▶ _TO DO_
Rewrite the records below, replacing "marker" with "dot" and leaving everything else unchanged. Omit the pictures from your answer.

────

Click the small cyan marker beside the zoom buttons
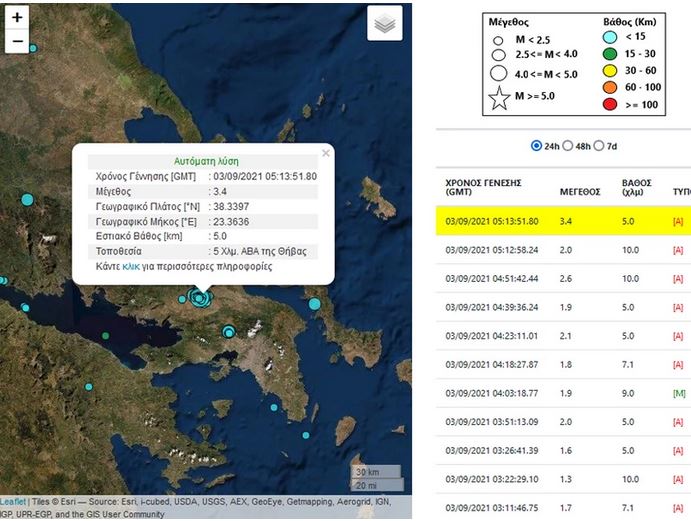The width and height of the screenshot is (691, 521). pyautogui.click(x=33, y=48)
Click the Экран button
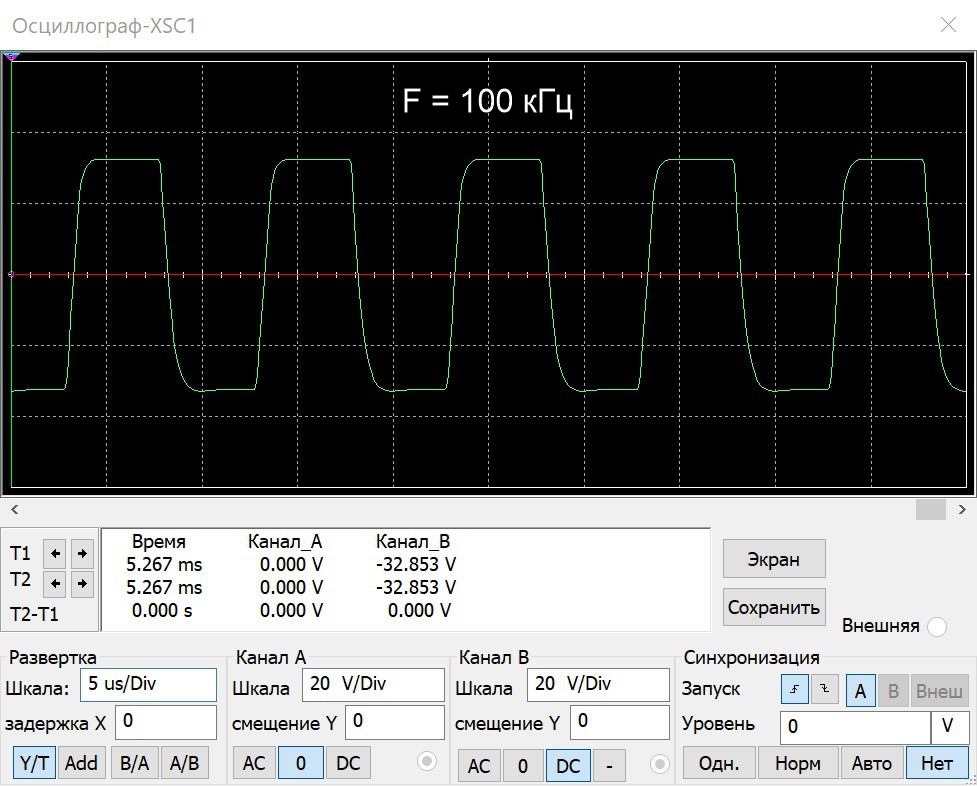977x786 pixels. 774,559
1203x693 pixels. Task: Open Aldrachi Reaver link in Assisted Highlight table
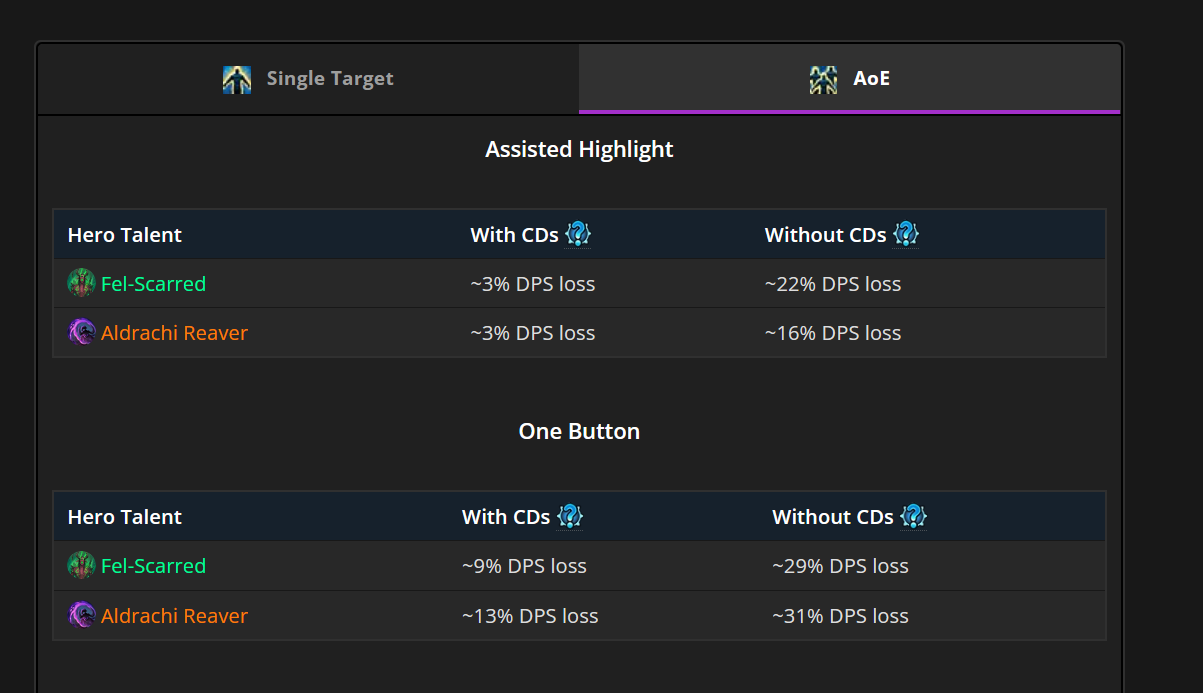tap(174, 333)
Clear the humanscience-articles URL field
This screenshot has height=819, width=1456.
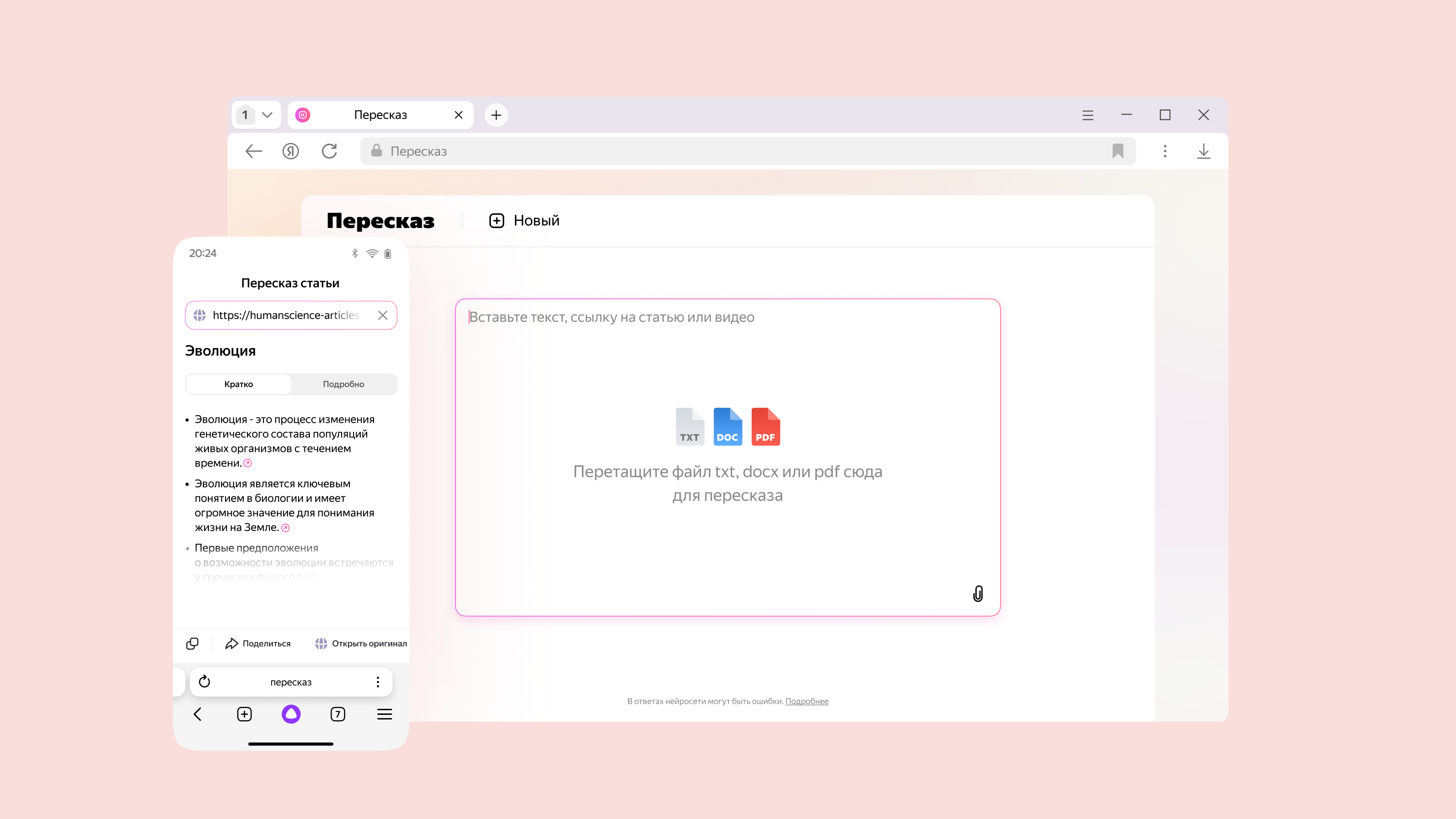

────

▶ _SOLUTION TO THIS PROBLEM_
Click the small cyan dot beside the zoom buttons
The width and height of the screenshot is (691, 521). pyautogui.click(x=33, y=48)
Click the Экран button
977x786 pixels. 774,559
1203x693 pixels. Task: Open Aldrachi Reaver link in Assisted Highlight table
tap(174, 333)
Clear the humanscience-articles URL field
This screenshot has height=819, width=1456.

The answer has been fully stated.